Kiwix-desktop 2.x (beta)
2019 might have signalled the end of the tunnel for this project. A series of beta versions were released for both Linux and Windows throughout the year so as to allow users to replace the ageing and deprecated Kiwix for desktop 0.9 (there’s never been a version 1.0). Newer features will be rolled out with the final version in 2020.
Hotspot cardshop
The first step towards building a Kiwix hotspot that could scale and reach more users consisted in sharing an easy to use installer. People with zero knowledge of command lines should be able to assemble the content they want and create a hotspot for themselves, their families, or entire schools. Get access here.
Stockholm hackathon
This year’s Hackathon was held in Stockholm and took place next to Wikimania, the Wikimedia Movement’s annual gathering. Participants came from Switzerland, France, India, Mali, the UK and the US and met for 9 days of non-stop coding.

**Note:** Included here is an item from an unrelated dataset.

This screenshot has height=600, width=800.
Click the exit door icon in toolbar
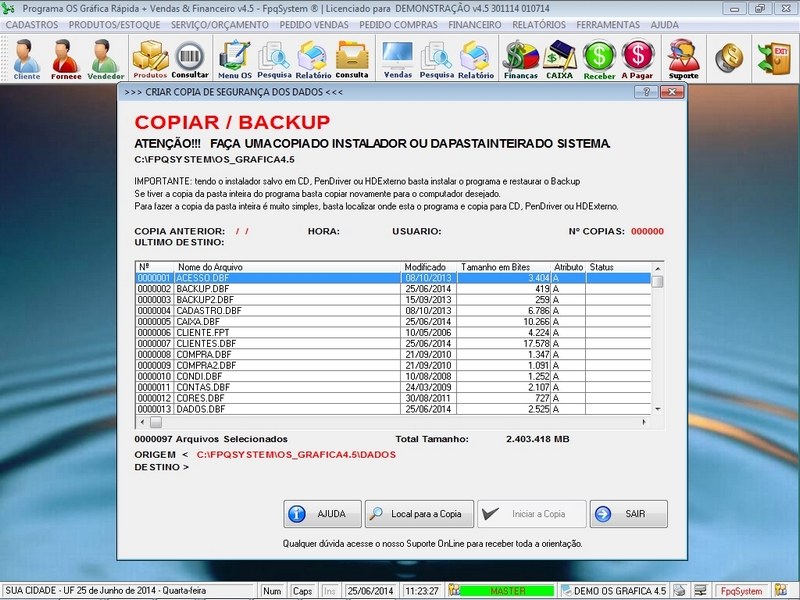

The full summary of goals and achievements can be found here.
Kiwix-JS for Windows
Another volunteer-led project, Kiwix-JS initially started as a browser extension so that people could directly open and read ZIM files from Firefox or Chrome. The technology was adapted as a standalone app for Windows. Kiwix-JS can actually run on older 32-bit computers that are still largely used in many countries.
What’s next
Looking out to deliver these in 2020 and beyond.
ZIM-it!
Supported by the Mozilla Foundation, ZIMit will allow us to convert almost any website and make it go offline. Released planned for Q4/2020.
More custom apps
One size does not always fit all. How about your very own, very portable, very offline dictionary?